El Reino : Jusqu’ici tout va bien…

Le royaume de la politique, impénétrable soit-il, sous la gouvernance d’une élite qui se croit au-dessus de tout. Après le ratage complet de Silvio et les autres par Paolo Sorrentino sur un sujet identique, Rodrigo Sorogoyen réussit à imploser les codes du genre par un manichéisme bienvenu. Deux ans après le poisseux Que Dios nos Perdone, Sorogoyen revient avec un tout autre film se focalisant sur une politique régionale corrompue qui va exploser avec l’arrivée d’un jeune loup aux dents longues.
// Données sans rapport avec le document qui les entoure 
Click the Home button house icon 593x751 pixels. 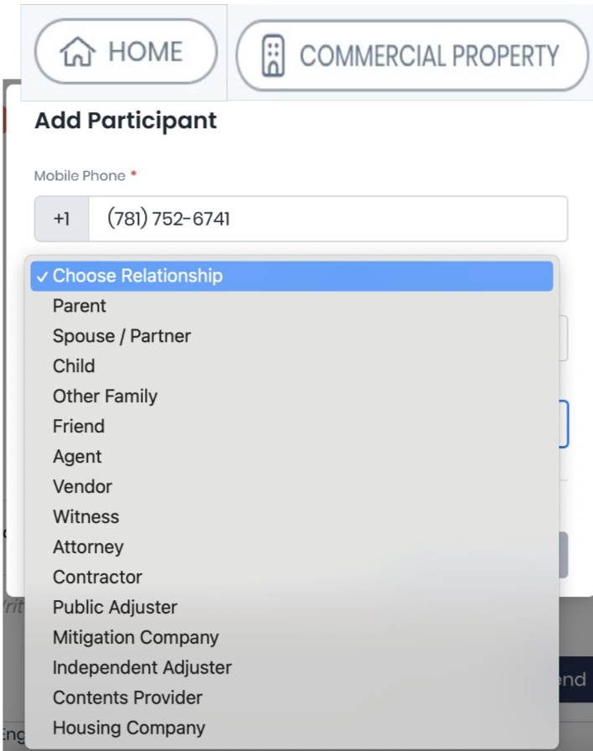[x=78, y=54]
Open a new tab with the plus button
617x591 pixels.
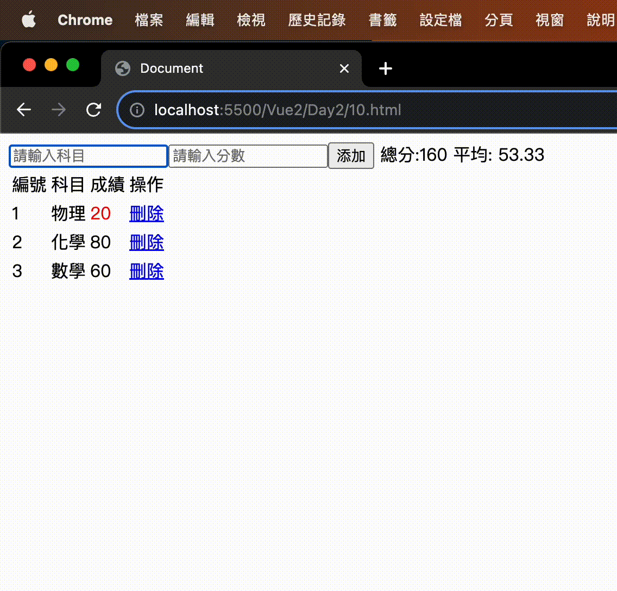pos(386,68)
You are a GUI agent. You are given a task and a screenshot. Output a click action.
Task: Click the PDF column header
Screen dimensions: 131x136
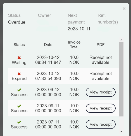(101, 45)
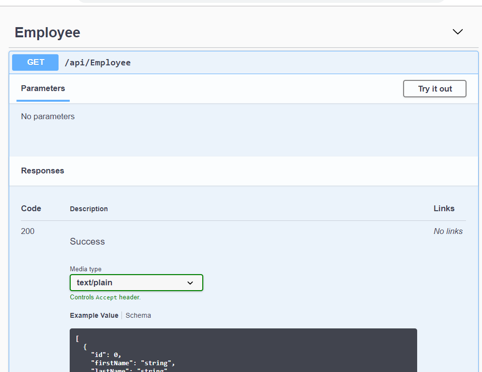Click the Controls Accept header hint text
The width and height of the screenshot is (482, 372).
tap(105, 297)
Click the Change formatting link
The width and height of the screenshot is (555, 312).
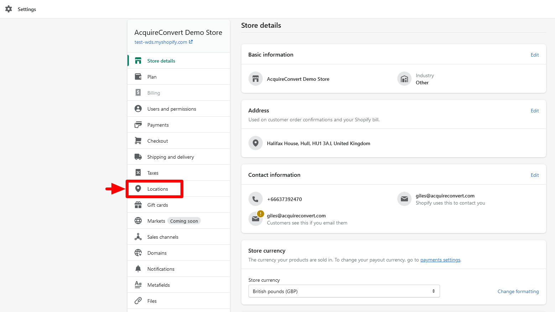click(x=518, y=291)
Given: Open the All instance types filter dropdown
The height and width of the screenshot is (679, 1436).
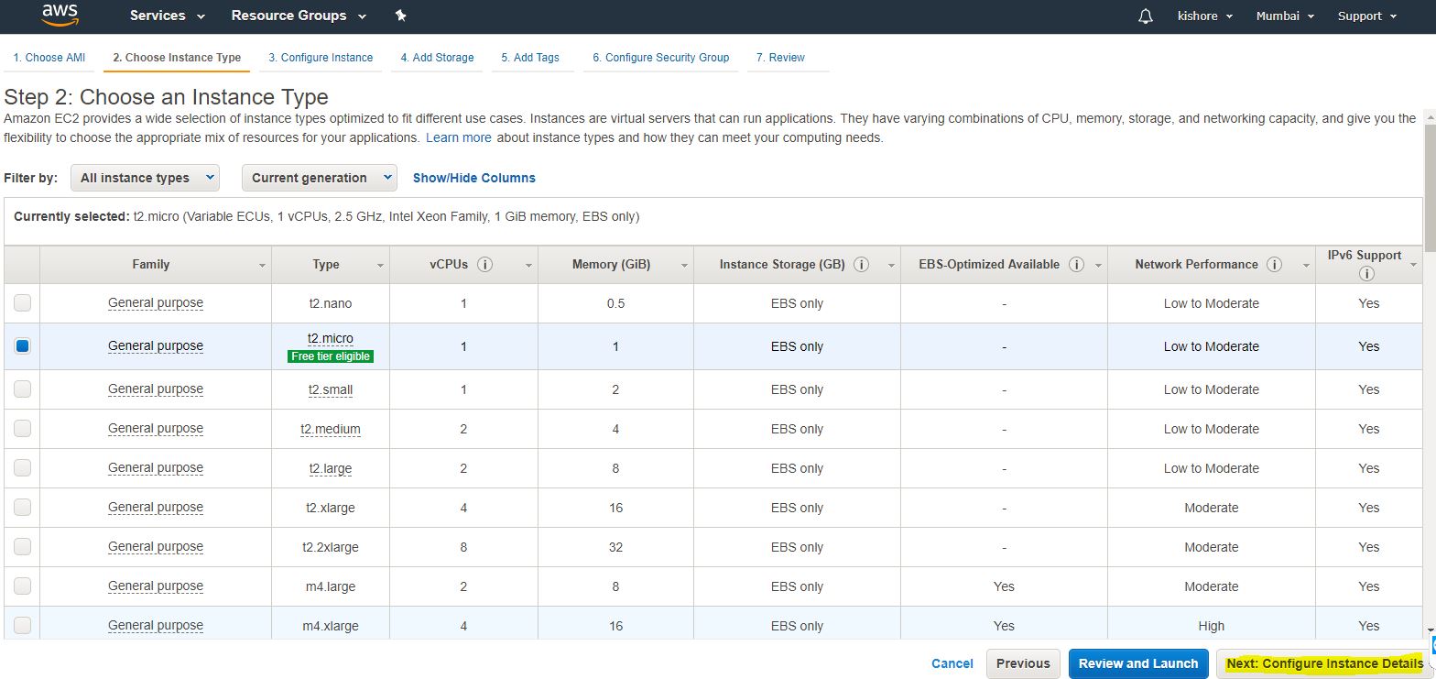Looking at the screenshot, I should click(x=145, y=178).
L’éclatement d’un système pourri jusqu’à l’os, un crabe grignotant la charogne d’une Espagne mourante, le film se déroulant en 2008.

L’histoire suit Manuel Goìmez Vidal, un homme politique apprécié et reconnu. Alors qu’il est en passe de devenir le futur président de son parti, un scandale de corruption et de détournement de fonds publics inculpant un de ses amis les plus proches éclate au grand jour. Manuel se retrouve alors confronté à une multitude d’affaires qui vont le précipiter dans un engrenage infernal…
Manuel Goìmez-Vidal interprété par Antonio De La Torre, reconnu récemment pour deux films forts et brutaux, dont La Colère d’un Homme Patient. Il retrouve ici Rodrigo Sorogoyen après avoir été l’un des flics de Que Dios Nos Perdone traquant le tueur de personnes âgées dans un Madrid suffocant.
Il est ce politicard, figure de dos dans un plan-séquence sublime introduisant le personnage telle une étoile prenant le chemin du ring. On le voit lumineux sur la plage, les spots resteront braqués sur lui pendant les deux heures du film. Il sera de tous les plans, d’un charisme assuré, son orgueil dégoulinant de chaque pore. Au départ bienveillant, il se révèle au fur et à mesure être un véreux de la pire espèce. L’égoïsme dans lequel il s’est fourvoyé le transformant en une sorte de monstre de la politique qui ne voit pas plus loin que son nez. De La Torre resplendit ce mauvais rôle sublime pour un acteur de sa trempe. C’est l’explosion à 50 ans, acteur populaire en Espagne, mais reconnu depuis peu en France. Un regard assuré renvoyant au Robert De Niro de la grande époque. Il est ce politique ayant fait de cette petite vie véreuse une entreprise. Sorogoyen montre une peinture idyllique pour mieux le descendre en fond, un homme trompeur et faux sous l’apparat de costards sur-mesure.

Par le prisme de Goìmez-Vidal, Rodrigo Sorogoyen traite cette politique ayant fait chuter la société espagnole. Un pays ne supportant plus la pression de politiques s’en mettant plein les poches. La saturation d’un système mafieux entre pression, meurtres et argents sales. El Reino est à cet effet un film électrisant et passionnant. Nous sommes en Espagne, mais Sorogoyen ne prend aucun parti-pris. Nous ne connaîtrons jamais la position de Goìmez-Vidal dans la politique espagnole. Cela reste volontairement confus, mais peu importe, le sujet est universel. Cela pourrait même se dérouler dans un autre pays, Italie, France… Le réalisateur fait le choix d’ouvrir son sujet en l’inscrivant d’une pédagogie mesurée. Point de fixement sur une affaire en particulier, tout est fiction, simple et efficace. Pour mieux captiver son spectateur, il inscrit El Reino en un thriller parfois paranoïaque d’une efficacité hors-pairs. C’est sincèrement brillant, notamment ce face-à-face final, un véritable combat au poing sans retour possible, un anti-héros prenant le mur de pleine face, sympathique, mais faux dont on se réjouit après projection de la chute sans parachute doré.